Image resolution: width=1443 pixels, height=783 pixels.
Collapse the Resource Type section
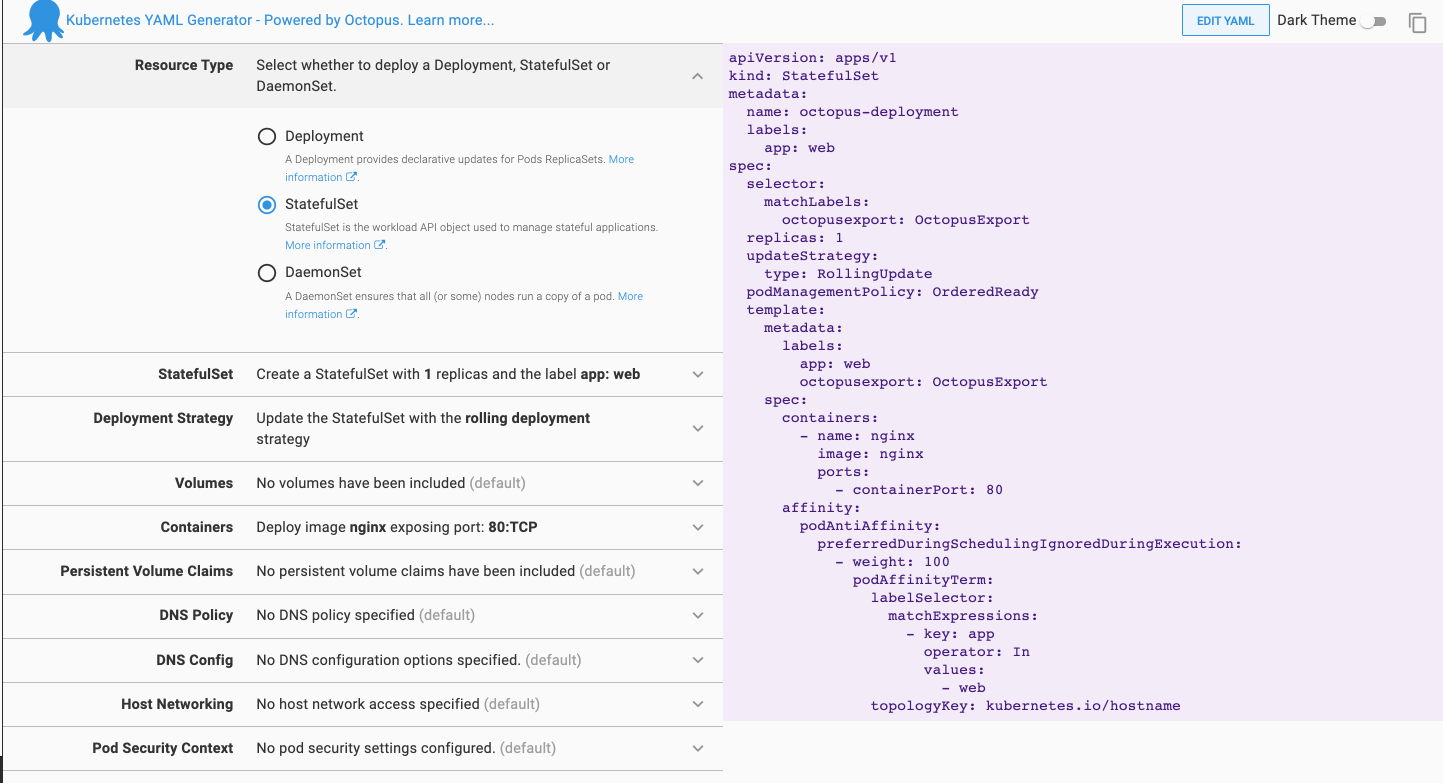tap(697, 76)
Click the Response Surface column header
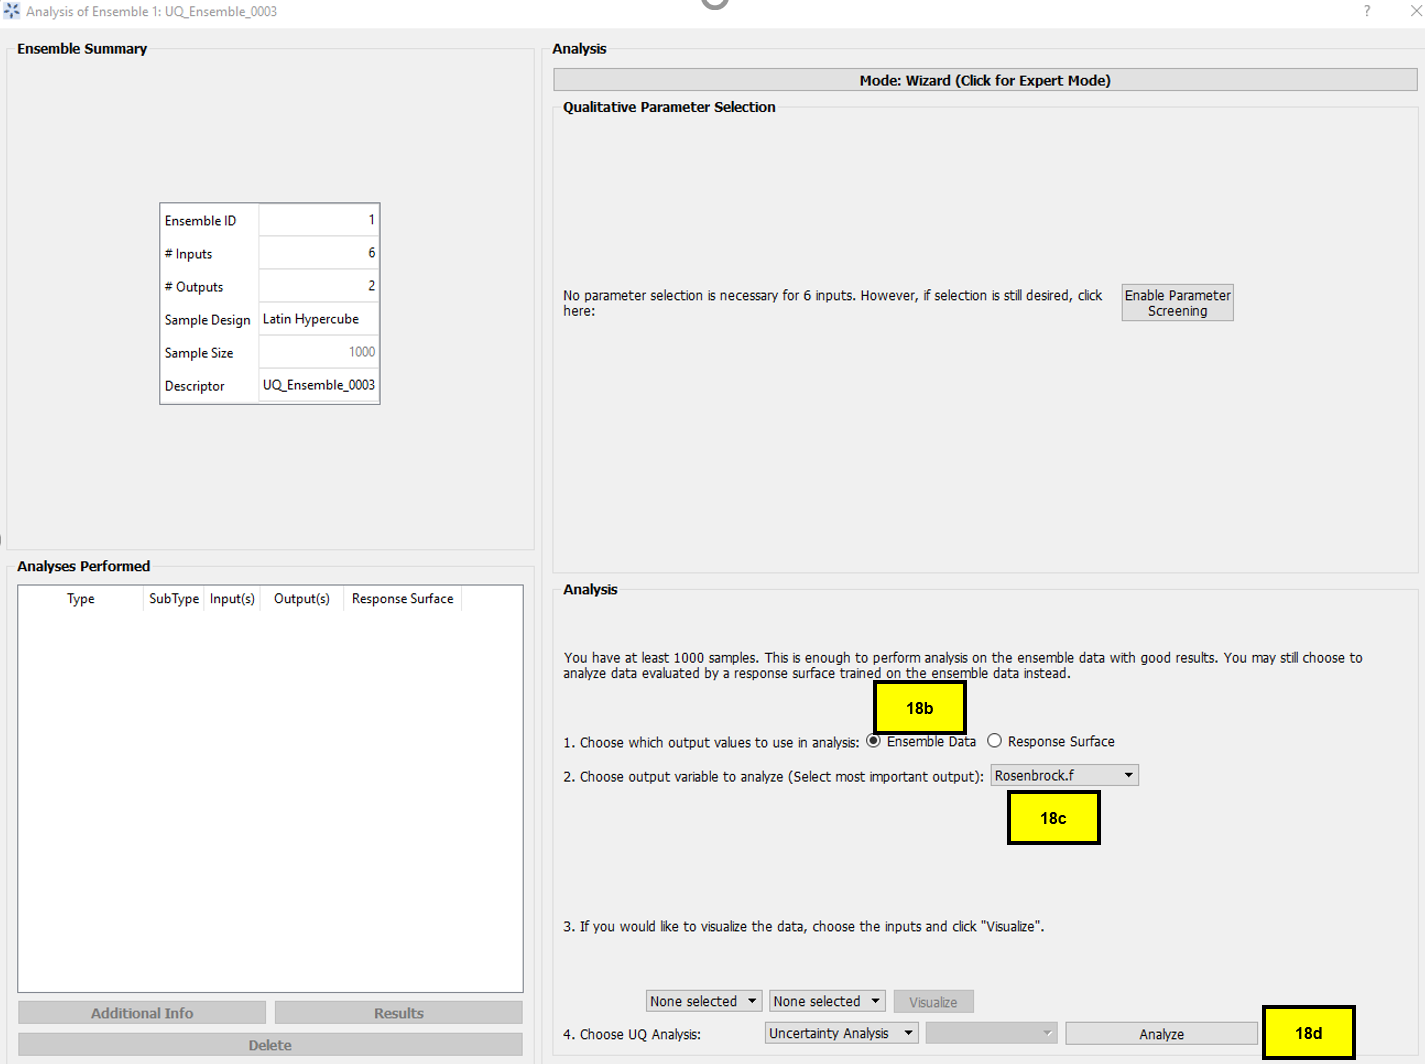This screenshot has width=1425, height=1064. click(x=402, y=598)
##############################
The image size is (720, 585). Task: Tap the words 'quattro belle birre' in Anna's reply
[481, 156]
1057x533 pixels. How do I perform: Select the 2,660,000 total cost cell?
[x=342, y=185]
##############################
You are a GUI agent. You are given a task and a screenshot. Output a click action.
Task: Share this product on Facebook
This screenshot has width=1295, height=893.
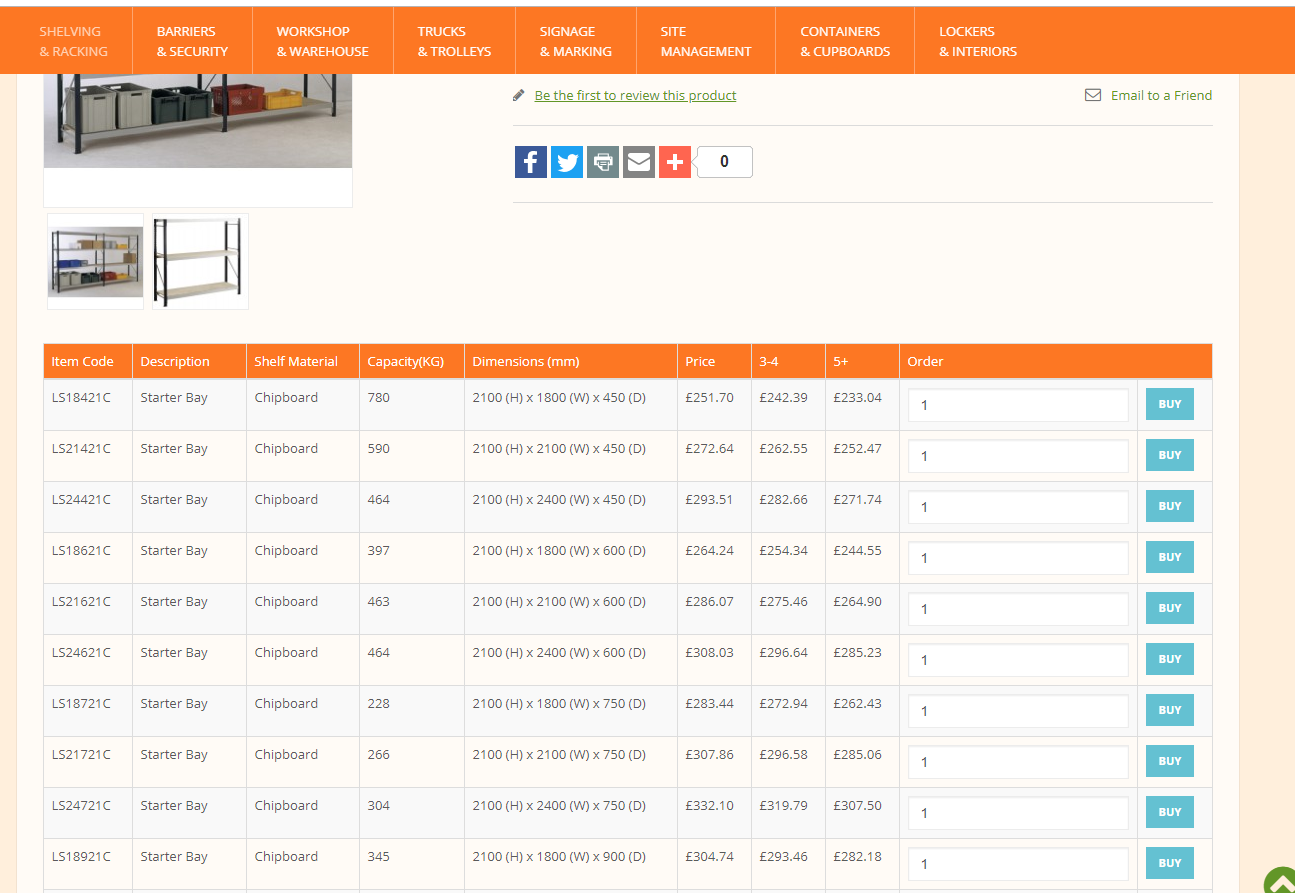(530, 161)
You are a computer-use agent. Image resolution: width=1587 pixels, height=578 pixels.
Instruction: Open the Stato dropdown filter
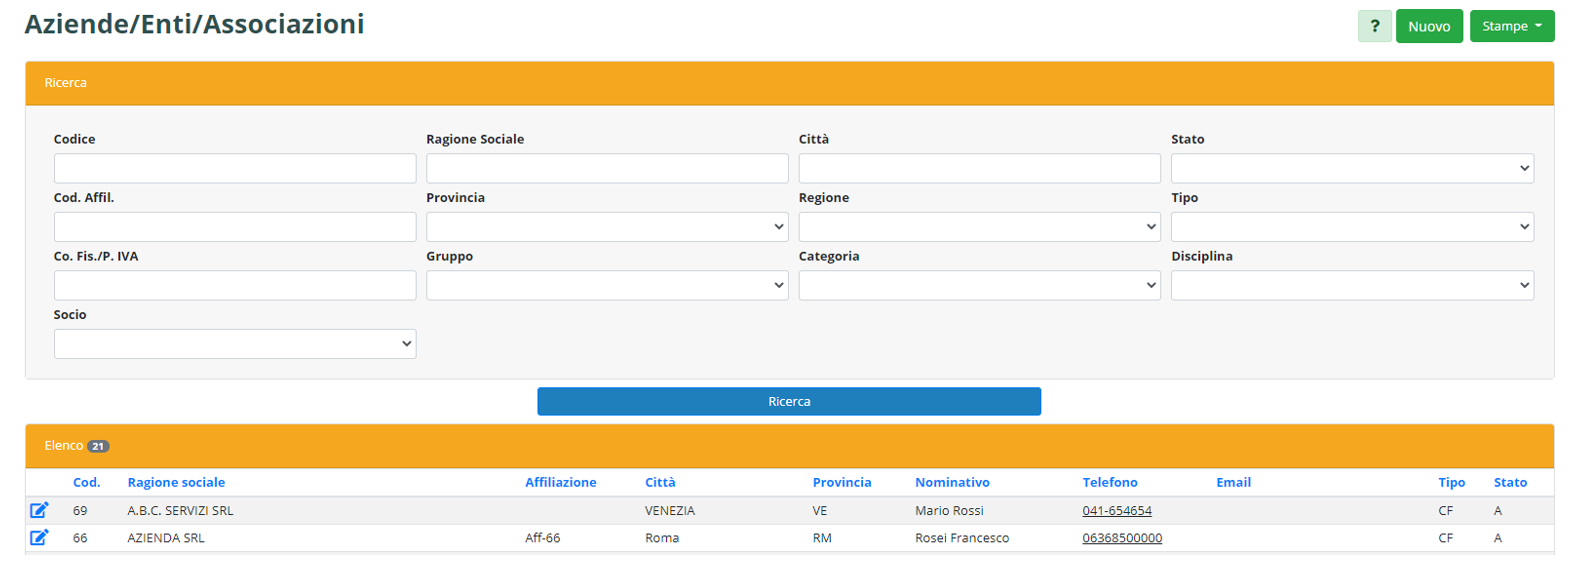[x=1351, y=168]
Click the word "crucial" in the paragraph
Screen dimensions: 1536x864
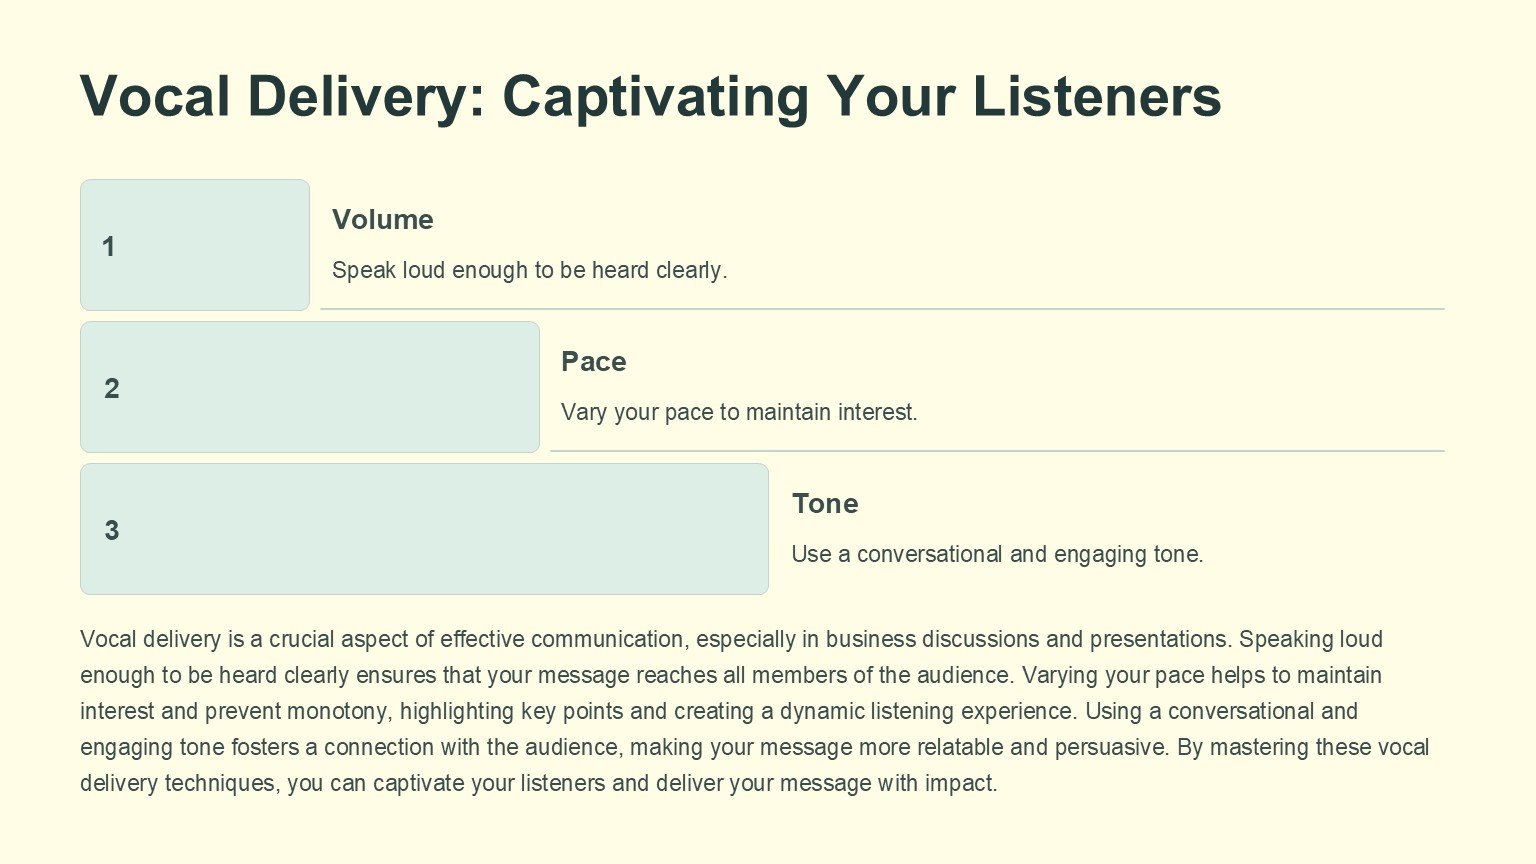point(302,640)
##############################
## [Assignment]
Search the data above for the word "resolution". Copy each line it is in.

## [Exercise response]
Image resolution: width=1443 pixels, height=783 pixels.
You are a computer-use agent. Image resolution: width=1587 pixels, height=578 pixels.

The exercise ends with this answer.